┌──
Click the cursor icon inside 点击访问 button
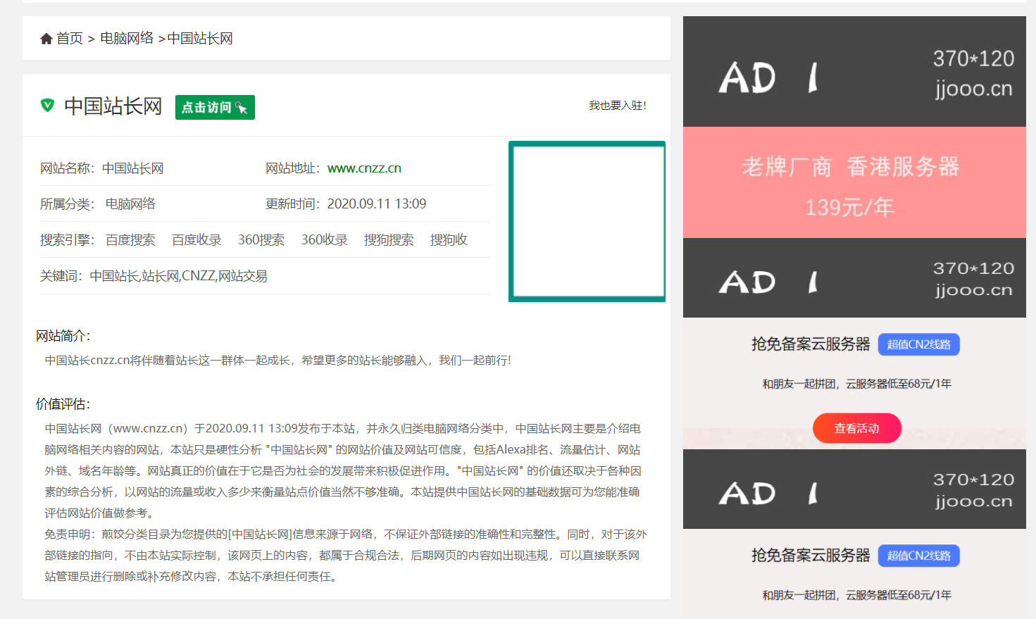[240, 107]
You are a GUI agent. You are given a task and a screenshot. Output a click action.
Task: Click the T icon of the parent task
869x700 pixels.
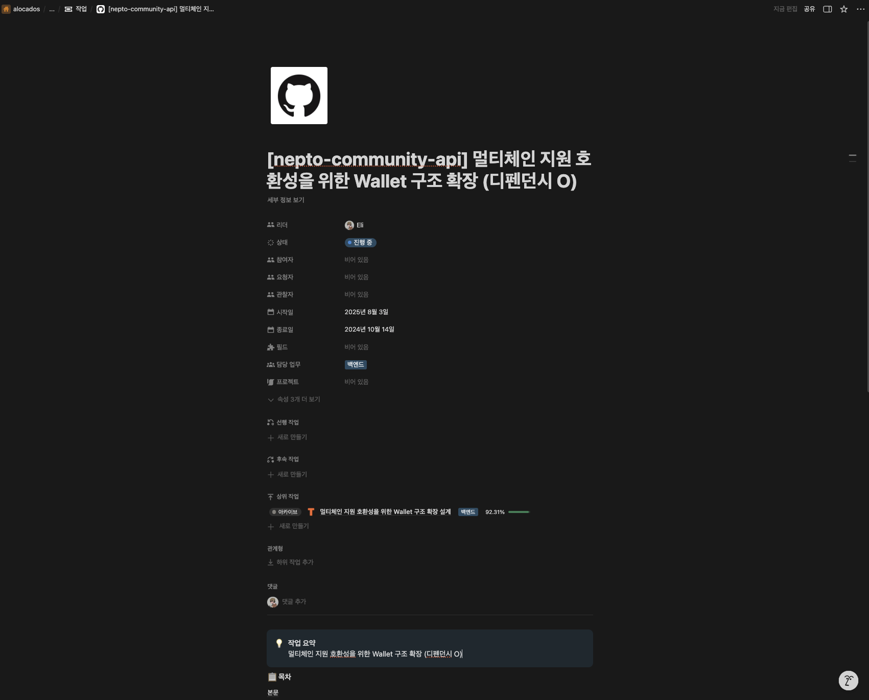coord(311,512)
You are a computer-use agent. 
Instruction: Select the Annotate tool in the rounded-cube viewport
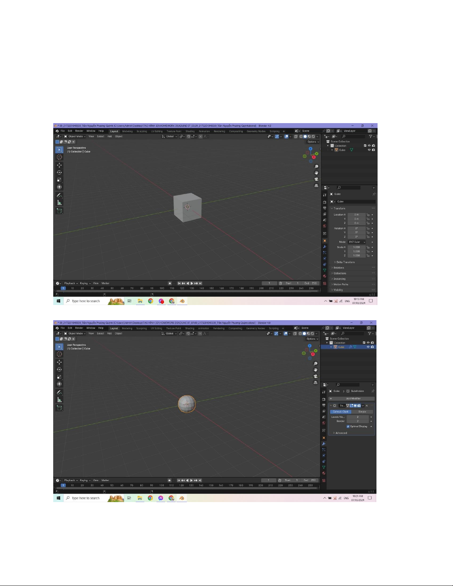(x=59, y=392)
└──
┌──
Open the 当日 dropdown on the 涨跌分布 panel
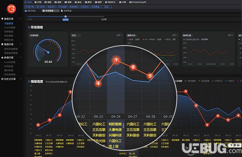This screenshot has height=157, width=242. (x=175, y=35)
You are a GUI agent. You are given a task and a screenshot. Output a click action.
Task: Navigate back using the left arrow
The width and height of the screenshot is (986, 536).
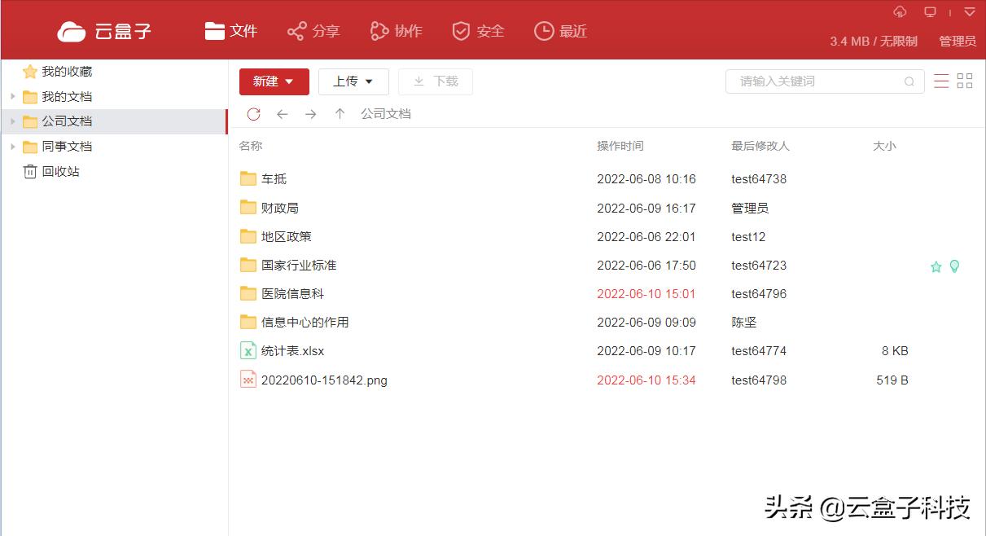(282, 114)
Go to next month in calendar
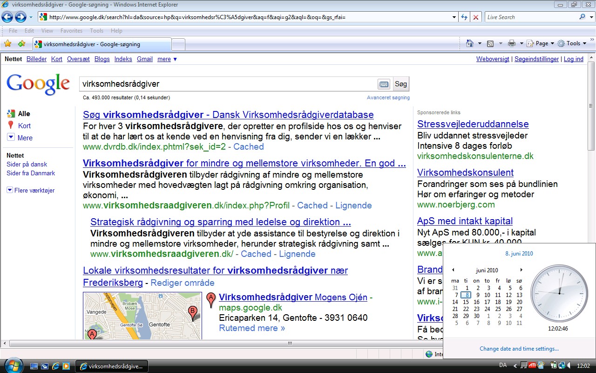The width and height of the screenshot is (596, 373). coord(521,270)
└──
┌──
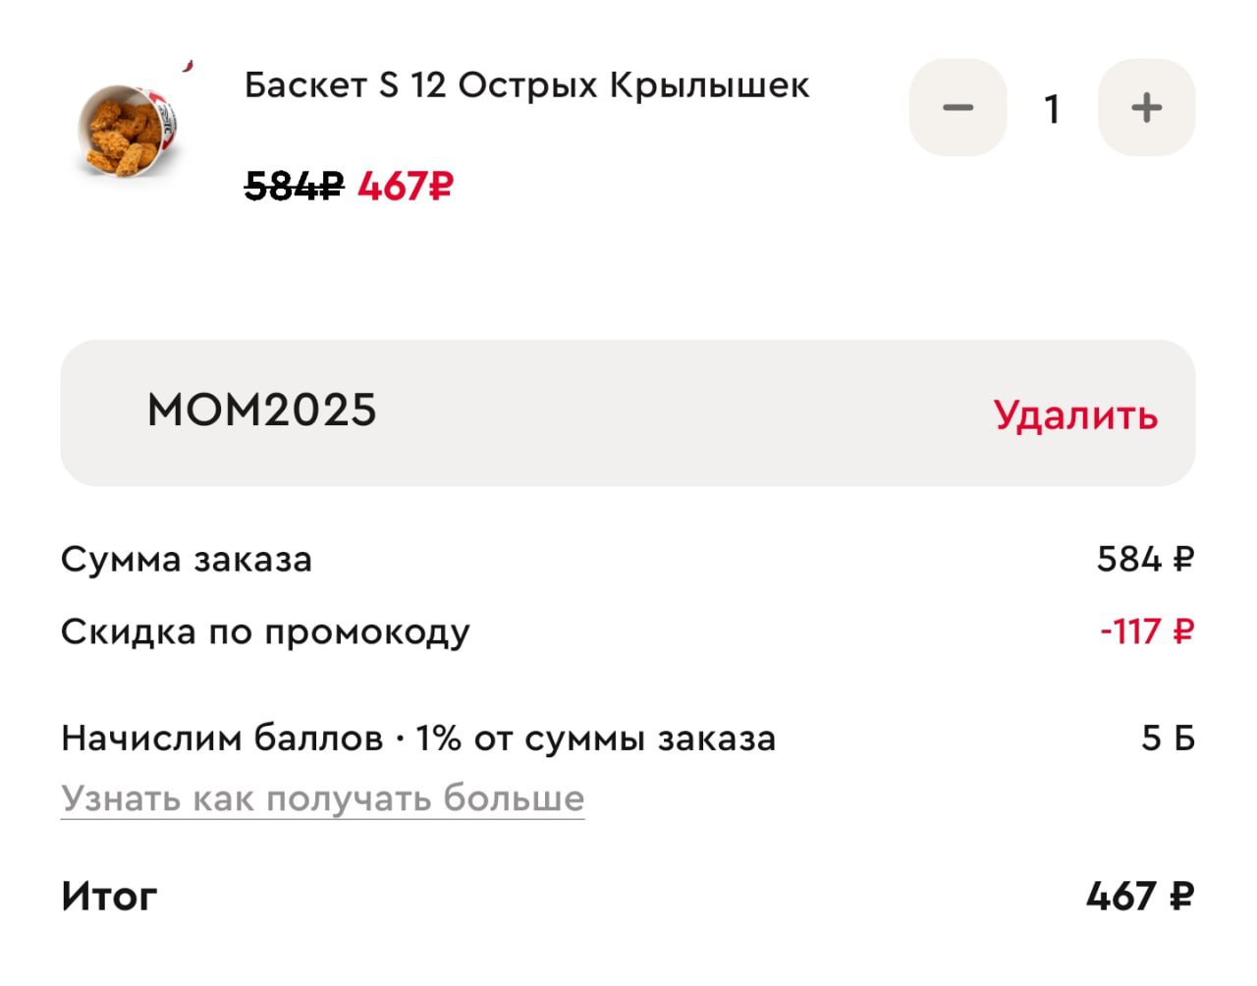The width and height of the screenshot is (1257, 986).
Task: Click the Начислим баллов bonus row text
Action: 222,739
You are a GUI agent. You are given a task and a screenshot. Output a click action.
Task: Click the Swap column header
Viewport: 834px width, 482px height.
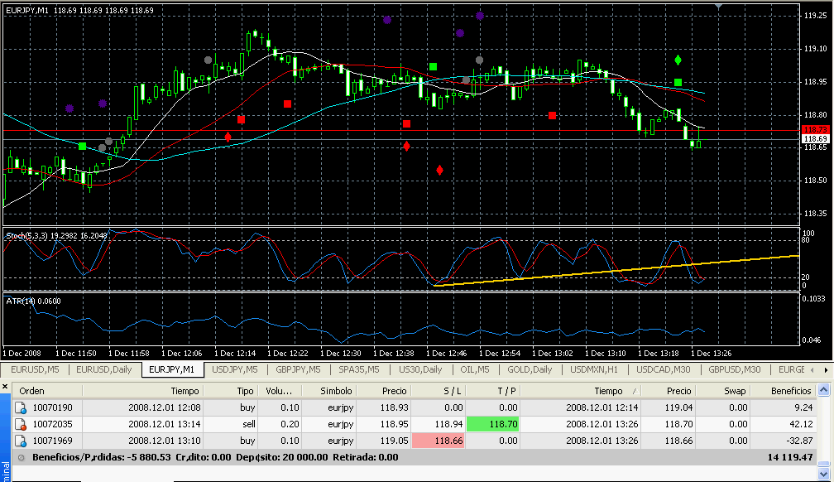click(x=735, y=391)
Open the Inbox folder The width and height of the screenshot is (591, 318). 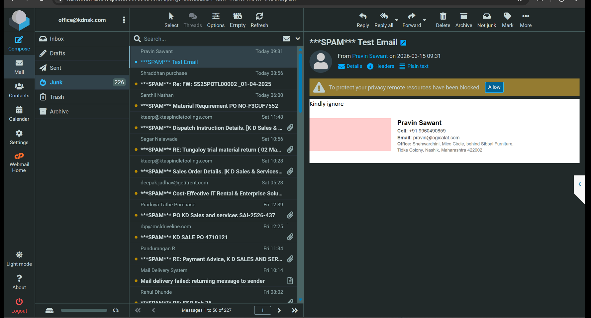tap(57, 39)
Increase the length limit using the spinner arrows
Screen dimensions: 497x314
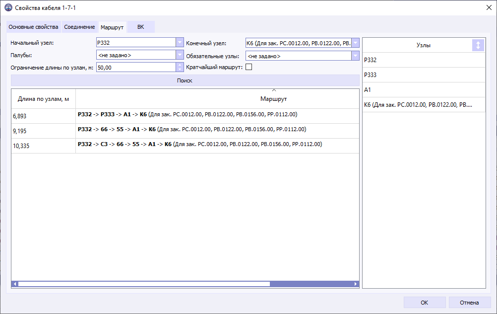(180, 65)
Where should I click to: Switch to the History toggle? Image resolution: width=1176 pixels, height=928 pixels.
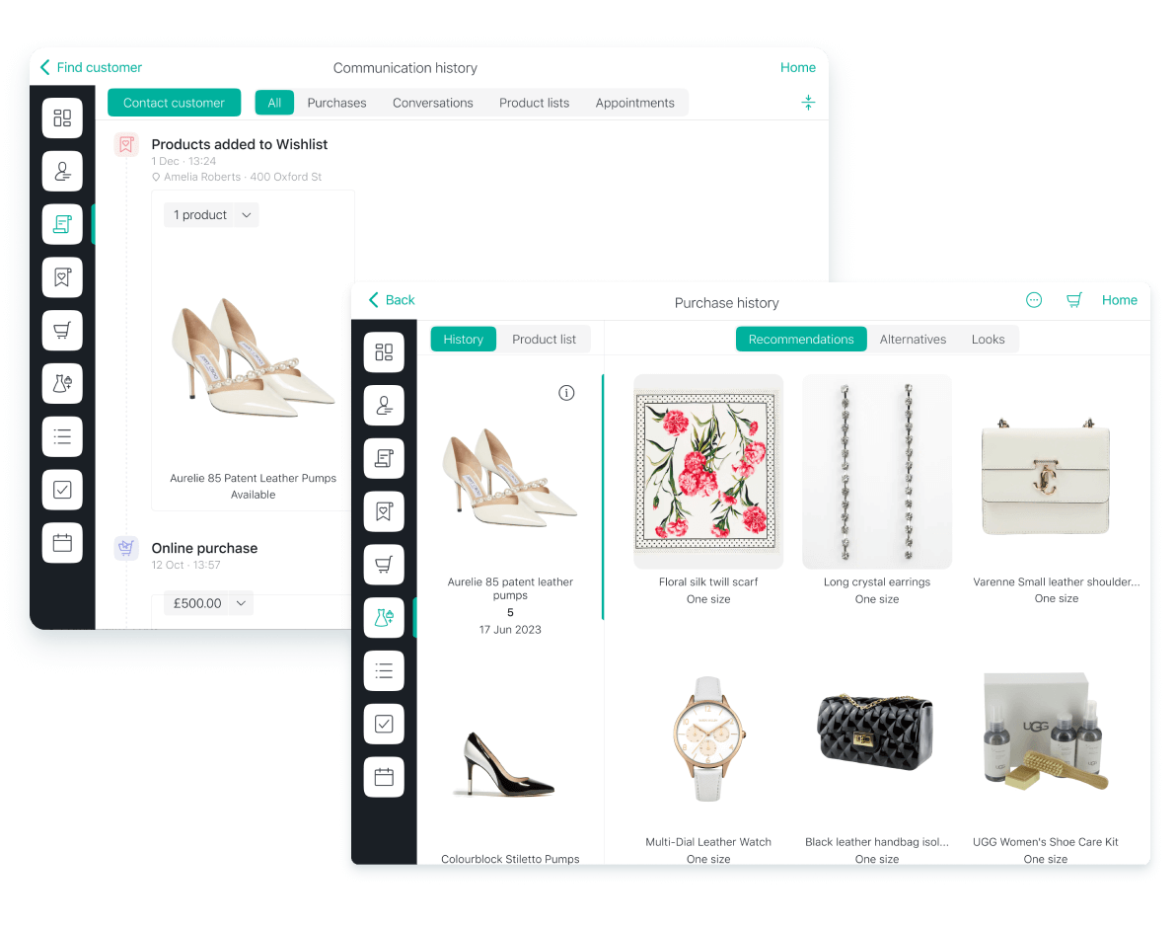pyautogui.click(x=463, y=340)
└──
> What is needed: Filter the entries and copy each line with "using".

> Output below:
Task: Navigate back using the left arrow
Increase the length limit using the spinner arrows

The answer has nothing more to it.